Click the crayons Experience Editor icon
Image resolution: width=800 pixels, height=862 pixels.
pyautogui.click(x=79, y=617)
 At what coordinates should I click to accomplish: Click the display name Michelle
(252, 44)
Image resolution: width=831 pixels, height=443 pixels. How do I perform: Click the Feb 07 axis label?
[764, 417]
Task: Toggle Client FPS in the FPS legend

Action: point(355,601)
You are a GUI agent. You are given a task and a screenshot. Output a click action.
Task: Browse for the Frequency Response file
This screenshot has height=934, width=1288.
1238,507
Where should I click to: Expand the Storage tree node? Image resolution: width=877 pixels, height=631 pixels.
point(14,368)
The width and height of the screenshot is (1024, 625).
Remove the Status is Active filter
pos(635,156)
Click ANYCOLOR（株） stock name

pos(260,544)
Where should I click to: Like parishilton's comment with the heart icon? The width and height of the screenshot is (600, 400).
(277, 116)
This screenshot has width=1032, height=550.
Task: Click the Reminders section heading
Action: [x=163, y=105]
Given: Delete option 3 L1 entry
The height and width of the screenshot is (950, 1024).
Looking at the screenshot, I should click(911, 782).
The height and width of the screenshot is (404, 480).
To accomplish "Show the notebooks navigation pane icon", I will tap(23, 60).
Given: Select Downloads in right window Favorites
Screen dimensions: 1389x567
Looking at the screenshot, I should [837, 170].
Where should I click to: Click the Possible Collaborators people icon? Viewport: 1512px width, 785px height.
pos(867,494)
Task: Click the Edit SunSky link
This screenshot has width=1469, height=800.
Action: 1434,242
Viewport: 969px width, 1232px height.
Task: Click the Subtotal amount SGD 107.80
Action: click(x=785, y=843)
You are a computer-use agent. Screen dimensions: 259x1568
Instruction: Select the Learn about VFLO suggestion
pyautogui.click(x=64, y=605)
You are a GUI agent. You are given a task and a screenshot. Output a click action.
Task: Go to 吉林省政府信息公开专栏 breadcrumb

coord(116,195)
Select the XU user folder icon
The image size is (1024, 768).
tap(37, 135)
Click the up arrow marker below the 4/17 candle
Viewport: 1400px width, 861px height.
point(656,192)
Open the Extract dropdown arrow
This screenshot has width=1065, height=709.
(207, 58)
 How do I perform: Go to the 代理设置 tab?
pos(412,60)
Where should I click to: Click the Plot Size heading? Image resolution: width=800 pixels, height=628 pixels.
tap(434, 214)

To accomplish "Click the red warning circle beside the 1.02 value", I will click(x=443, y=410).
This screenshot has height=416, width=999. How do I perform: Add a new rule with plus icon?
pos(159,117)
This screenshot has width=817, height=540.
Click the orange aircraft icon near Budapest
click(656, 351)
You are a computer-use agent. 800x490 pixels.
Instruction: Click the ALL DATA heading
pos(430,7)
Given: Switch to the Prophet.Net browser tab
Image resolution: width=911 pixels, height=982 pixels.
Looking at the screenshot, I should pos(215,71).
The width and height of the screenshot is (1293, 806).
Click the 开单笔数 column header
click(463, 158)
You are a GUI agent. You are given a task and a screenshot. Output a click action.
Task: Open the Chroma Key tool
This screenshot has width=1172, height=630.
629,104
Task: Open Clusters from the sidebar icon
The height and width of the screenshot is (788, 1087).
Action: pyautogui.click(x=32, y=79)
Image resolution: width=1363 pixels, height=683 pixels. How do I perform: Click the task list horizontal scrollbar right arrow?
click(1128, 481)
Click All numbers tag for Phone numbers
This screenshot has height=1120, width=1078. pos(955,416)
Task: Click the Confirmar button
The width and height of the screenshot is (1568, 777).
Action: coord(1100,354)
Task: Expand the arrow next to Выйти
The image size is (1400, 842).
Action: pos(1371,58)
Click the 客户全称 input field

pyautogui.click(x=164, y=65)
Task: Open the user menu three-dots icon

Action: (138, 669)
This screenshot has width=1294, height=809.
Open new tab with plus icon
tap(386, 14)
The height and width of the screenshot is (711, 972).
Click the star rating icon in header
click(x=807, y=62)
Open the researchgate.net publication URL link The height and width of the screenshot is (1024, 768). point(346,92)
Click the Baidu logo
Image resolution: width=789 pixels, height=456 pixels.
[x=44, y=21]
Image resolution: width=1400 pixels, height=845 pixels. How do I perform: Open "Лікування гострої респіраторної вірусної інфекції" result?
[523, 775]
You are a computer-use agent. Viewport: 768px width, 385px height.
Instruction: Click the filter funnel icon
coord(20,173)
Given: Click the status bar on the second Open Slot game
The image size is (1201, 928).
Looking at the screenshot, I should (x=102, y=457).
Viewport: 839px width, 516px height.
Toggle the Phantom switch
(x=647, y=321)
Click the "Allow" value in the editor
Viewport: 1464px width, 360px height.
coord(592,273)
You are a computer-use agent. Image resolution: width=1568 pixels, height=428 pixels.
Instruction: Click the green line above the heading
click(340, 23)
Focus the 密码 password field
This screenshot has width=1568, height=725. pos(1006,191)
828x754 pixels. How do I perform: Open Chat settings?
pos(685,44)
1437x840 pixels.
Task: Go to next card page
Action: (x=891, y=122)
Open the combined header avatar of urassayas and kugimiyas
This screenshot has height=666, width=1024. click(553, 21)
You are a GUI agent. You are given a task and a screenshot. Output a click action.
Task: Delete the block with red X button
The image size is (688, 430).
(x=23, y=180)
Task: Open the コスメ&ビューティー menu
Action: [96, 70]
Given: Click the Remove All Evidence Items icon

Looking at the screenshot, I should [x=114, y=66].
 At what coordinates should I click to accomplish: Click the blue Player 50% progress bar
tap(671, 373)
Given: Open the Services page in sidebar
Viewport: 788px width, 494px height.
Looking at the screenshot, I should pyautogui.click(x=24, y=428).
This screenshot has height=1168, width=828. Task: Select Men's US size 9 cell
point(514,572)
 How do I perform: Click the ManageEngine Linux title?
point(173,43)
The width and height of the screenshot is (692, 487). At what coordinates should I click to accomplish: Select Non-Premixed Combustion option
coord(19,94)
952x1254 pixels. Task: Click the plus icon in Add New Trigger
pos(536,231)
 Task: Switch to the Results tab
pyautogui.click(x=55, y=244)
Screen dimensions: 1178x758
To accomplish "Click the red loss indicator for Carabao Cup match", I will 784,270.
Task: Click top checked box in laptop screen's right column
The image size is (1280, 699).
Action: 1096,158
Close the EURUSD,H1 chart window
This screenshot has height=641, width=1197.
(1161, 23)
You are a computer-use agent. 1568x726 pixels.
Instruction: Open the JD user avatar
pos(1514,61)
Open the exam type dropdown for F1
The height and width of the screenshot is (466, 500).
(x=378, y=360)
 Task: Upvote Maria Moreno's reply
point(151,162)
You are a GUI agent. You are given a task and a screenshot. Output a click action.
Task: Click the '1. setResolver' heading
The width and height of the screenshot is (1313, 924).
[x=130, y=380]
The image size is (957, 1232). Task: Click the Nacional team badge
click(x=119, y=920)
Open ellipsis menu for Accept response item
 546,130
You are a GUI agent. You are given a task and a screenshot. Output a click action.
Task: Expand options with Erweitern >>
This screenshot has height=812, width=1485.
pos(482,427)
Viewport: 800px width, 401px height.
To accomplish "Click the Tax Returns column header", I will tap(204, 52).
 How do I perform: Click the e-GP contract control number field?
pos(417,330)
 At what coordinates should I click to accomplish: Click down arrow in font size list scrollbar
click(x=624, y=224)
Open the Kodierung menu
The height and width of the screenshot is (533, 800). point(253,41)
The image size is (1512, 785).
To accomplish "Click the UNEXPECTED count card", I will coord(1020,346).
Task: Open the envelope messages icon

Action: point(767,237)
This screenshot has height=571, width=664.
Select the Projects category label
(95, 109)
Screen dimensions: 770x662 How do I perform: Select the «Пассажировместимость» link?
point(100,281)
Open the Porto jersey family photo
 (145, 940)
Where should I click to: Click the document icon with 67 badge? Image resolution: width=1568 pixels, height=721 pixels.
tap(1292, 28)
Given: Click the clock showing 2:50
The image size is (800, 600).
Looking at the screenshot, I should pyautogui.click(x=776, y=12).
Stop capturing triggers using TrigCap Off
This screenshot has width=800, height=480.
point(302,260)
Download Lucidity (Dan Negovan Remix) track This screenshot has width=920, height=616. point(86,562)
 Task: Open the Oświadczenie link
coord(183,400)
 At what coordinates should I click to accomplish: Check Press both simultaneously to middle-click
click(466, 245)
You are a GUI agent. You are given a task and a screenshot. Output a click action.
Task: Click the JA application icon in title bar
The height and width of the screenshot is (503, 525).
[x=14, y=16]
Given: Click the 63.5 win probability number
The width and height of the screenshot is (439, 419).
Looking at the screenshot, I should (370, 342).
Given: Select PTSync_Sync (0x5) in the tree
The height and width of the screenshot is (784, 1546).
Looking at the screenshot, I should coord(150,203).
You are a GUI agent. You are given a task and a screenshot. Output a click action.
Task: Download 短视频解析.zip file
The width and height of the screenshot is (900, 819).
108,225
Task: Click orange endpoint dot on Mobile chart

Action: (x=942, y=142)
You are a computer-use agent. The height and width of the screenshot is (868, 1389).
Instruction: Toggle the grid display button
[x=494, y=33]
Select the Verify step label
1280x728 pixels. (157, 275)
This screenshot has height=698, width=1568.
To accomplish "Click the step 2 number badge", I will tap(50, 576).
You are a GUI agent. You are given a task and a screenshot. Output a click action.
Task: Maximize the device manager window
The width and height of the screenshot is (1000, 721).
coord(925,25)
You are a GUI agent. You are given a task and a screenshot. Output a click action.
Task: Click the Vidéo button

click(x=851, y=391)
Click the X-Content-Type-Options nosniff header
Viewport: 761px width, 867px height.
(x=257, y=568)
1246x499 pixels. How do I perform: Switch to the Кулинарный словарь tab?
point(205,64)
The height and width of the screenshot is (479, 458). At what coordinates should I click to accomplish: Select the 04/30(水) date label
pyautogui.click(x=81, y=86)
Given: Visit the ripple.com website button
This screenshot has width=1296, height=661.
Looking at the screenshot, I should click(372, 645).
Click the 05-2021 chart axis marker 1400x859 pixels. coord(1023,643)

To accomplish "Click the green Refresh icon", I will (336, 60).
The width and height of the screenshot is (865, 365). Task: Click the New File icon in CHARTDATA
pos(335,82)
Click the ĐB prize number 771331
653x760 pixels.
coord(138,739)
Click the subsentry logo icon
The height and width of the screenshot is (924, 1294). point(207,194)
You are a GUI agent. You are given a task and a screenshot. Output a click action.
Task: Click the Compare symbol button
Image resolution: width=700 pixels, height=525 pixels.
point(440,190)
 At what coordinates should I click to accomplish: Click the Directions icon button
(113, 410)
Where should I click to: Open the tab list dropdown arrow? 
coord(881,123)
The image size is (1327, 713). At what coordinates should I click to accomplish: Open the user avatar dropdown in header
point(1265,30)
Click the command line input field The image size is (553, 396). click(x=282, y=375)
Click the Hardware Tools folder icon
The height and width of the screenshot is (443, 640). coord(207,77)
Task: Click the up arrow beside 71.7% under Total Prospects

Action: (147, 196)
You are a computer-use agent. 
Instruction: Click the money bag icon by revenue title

* * *

• AIM OF THE EXERCISE
Write down exactly the line with "The width and height of the screenshot is (865, 365).", then each line after it through the end of the data.

• REPLY TO THE TASK
The width and height of the screenshot is (865, 365). Task: Click the New File icon in CHARTDATA
pos(335,82)
Click the ĐB prize number 771331
653x760 pixels.
coord(138,739)
Click the subsentry logo icon
The height and width of the screenshot is (924, 1294). point(207,194)
You are a GUI agent. You are given a task and a screenshot. Output a click action.
Task: Click the Compare symbol button
Image resolution: width=700 pixels, height=525 pixels.
point(440,190)
 At what coordinates should I click to accomplish: Click the Directions icon button
(113, 410)
Where should I click to: Open the tab list dropdown arrow? 
coord(881,123)
The image size is (1327, 713). At what coordinates should I click to accomplish: Open the user avatar dropdown in header
point(1265,30)
Click the command line input field The image size is (553, 396). click(x=282, y=375)
Click the Hardware Tools folder icon
The height and width of the screenshot is (443, 640). coord(207,77)
Task: Click the up arrow beside 71.7% under Total Prospects

Action: (147, 196)
You are a computer-use agent. 
Instruction: Click the money bag icon by revenue title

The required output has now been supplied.